Upping recoverable reserves at Prudhoe Bay requires high-tech solutions

Alan Bailey

Petroleum News

With an estimated 22 billion barrels of oil in place at the start of production in 1977, Prudhoe Bay on Alaska’s North Slope is one of the world’s largest oil fields.

The cumulative production of the field’s originally estimated volume of 9.6 billion barrels of oil reserves — the volume that engineers thought could realistically be drawn from the field reservoir — was reached in 1998. And today the field continues to dominate North Slope oil production and underpin Alaska’s economy, as engineers, geoscientists and drillers figure out ever more ingenious ways of teasing more oil from the field’s underground reservoirs.

“It’s all about additional (oil) recovery through the use of technology and continued investment in the field,” Scott Digert, BP’s Alaska subsurface manager, told Petroleum News in a July 18 interview.

Cumulative production from the field passed the 12 billion barrel mark in 2012 and production is still going strong, Digert said. However, techniques such as high-tech horizontal drilling, used to exploit ever more resources in the field, are also expensive to implement, upping the cost of bringing new barrels on line, he commented.

Massive reservoir

The main Prudhoe Bay oil reservoir occupies an area of about 254 square miles and lies in the 450-foot-thick Permo-Triassic Ivishak formation, an assemblage of sandstone, shale and coarse pebbly rocks called conglomerates, laid down in an ancient river and river delta system. A much thinner reservoir, a 35-foot shallow marine sandstone known as the Sag River formation, lies about 100 feet above the main reservoir.

At the time of its discovery, the field contained a huge cap of natural gas trapped at the top of the gently sloping reservoir rock formation. Below the gas cap lay an equally huge oil pool. A thin layer of tar and heavy oil marked the base of the oil, separating and largely sealing the oil from water in the rock below.

From the outset of oil production in 1977, pressure in the gas cap drove production of oil from the section of the oil pool directly below and in pressure communication with that cap, with gravity assisting the process by causing oil to flow down the reservoir slope into production wells. Gas produced along with the oil was injected back into the gas cap to maintain reservoir pressure. Farther down the slope of the reservoir, where the oil was not in direct contact with the expanding gas, water has been injected into the reservoir to support reservoir pressure and to drive oil into production wells in a process known as waterflood. The massive quantities of water required for this operation have come from water produced along with the oil and from a seawater plant on the neighboring Beaufort Sea coast.

These two production schemes led people to distinguish two major field areas: the “gravity drainage” area of the field, underlying the gas cap, and the waterflood areas.
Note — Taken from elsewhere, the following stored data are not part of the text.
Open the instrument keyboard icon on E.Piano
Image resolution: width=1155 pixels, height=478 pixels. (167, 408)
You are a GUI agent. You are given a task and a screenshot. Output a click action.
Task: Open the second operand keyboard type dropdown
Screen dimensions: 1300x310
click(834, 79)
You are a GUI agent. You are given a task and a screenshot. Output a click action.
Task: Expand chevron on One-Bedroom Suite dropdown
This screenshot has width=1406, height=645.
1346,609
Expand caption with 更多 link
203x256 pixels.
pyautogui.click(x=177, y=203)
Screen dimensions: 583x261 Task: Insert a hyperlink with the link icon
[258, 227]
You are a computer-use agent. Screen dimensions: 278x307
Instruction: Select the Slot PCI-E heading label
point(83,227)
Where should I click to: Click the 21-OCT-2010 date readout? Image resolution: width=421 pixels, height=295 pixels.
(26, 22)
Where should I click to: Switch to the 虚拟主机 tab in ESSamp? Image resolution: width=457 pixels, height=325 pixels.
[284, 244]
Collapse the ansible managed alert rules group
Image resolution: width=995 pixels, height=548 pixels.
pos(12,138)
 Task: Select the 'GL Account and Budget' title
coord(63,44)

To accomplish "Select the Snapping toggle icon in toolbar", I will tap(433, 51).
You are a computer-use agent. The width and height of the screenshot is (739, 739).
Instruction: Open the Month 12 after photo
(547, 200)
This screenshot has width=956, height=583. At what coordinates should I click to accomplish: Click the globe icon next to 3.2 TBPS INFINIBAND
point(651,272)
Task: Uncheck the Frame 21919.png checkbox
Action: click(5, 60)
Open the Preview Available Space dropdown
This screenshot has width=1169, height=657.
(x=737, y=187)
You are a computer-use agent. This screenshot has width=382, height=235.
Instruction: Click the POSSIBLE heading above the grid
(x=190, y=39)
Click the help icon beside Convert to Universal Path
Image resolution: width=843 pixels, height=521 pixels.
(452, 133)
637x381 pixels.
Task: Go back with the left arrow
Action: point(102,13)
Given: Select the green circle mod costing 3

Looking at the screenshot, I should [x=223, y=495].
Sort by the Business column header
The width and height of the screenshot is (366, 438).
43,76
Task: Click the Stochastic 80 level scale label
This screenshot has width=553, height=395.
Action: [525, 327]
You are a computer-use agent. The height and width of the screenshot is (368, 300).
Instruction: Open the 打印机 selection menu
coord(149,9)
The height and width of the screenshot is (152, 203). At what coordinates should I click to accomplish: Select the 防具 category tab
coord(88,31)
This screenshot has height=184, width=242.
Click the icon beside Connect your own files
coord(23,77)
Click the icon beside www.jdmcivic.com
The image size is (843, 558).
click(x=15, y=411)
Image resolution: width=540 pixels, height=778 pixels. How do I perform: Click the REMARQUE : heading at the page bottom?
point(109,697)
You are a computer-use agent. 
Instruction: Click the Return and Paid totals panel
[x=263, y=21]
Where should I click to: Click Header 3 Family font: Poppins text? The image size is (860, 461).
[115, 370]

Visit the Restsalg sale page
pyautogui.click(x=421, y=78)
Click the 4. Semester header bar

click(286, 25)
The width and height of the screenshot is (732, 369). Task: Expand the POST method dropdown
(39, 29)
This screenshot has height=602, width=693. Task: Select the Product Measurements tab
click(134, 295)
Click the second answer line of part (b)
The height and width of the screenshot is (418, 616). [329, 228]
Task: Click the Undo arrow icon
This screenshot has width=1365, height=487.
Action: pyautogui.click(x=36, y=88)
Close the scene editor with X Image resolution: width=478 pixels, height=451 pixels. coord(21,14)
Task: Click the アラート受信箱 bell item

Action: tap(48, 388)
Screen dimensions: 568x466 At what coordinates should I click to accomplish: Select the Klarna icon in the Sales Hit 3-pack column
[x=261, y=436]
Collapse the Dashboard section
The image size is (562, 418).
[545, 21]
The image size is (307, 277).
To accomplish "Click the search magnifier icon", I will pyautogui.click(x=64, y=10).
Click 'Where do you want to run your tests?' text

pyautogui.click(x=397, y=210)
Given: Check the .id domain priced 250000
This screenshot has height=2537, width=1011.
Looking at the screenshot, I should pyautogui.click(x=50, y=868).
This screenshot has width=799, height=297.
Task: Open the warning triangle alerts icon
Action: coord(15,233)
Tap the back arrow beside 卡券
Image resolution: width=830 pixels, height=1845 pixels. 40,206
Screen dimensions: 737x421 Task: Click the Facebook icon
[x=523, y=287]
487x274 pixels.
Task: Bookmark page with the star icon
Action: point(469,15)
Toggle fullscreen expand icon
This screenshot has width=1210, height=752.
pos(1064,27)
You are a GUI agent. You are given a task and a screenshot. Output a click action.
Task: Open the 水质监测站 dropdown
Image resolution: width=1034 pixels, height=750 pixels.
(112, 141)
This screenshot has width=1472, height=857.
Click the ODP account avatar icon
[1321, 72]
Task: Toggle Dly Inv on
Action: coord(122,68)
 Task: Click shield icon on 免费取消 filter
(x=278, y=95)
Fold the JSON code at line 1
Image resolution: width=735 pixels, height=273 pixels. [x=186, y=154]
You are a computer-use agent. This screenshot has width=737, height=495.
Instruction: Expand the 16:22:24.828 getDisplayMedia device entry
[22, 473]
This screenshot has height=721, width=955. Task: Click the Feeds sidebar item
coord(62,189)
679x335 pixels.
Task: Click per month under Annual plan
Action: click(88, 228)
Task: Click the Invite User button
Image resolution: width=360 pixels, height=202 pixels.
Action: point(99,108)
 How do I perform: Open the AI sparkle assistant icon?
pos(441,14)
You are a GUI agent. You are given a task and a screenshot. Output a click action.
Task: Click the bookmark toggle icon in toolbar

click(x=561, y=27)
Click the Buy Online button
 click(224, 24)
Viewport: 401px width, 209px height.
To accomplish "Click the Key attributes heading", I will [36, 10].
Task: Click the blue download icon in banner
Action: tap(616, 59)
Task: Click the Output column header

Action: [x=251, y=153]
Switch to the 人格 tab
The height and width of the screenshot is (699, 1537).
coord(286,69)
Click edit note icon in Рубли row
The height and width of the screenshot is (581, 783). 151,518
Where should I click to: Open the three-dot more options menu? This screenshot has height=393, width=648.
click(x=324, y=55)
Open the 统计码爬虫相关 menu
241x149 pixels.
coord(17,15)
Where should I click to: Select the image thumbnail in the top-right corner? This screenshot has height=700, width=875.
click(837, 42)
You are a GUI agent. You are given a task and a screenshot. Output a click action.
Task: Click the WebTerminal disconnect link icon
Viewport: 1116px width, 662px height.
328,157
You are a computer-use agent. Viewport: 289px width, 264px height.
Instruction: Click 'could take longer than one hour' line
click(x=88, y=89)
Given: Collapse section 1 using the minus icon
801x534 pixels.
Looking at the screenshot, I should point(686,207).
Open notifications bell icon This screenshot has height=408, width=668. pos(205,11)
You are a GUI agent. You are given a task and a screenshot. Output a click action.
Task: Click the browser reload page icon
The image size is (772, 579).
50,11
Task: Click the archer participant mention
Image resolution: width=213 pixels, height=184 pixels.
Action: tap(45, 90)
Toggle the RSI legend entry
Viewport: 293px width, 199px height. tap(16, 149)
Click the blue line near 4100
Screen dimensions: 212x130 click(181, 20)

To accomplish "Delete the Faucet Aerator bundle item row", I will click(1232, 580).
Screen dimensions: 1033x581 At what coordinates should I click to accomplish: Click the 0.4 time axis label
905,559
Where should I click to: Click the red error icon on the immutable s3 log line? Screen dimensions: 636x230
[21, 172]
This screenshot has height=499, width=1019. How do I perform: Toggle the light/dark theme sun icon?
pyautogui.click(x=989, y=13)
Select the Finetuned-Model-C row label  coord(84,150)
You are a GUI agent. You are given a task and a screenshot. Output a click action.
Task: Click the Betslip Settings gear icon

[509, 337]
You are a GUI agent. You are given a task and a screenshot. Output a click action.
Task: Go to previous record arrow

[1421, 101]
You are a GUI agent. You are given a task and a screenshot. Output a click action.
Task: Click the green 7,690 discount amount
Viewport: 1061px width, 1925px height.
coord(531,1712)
But, with gas pressure in the gas cap progressively declining as oil and gas in the field were produced, in 2002 BP started to inject water into the gas cap to stem the pressure decline.

Continuing strategy

The overall approach to oil production at Prudhoe Bay continues these two essential strategies: gas cycling supplemented by water injection in the gravity drainage area and waterflood elsewhere, Digert explained. However, with the field now very mature as less and less oil remains in the reservoir, BP has had to find new ways of accessing that oil, he said.

And to evaluate development decisions, such as overall changes in water injection or the possibility of a new drilling program, BP uses a computer model that simulates the workings of the field reservoir. This model is one of the largest and most sophisticated reservoir simulators used anywhere in the world, Digert said.

Thin oil layer

The main challenge in the gravity drainage area, the source of much of the current Prudhoe Bay production, is the fact that the remaining oil now forms a relatively thin layer within the rock, Digert said. Rather than driving simple production wells down through the reservoir, drillers now “sidetrack” new wells out at relatively shallow angles from old well bores, using modern seismic images to target areas of the reservoir where oil can still be found. Many of these new wells use technology called coiled tubing drilling, threading continuous lengths of small-diameter, flexible drill pipe through the thin oil column.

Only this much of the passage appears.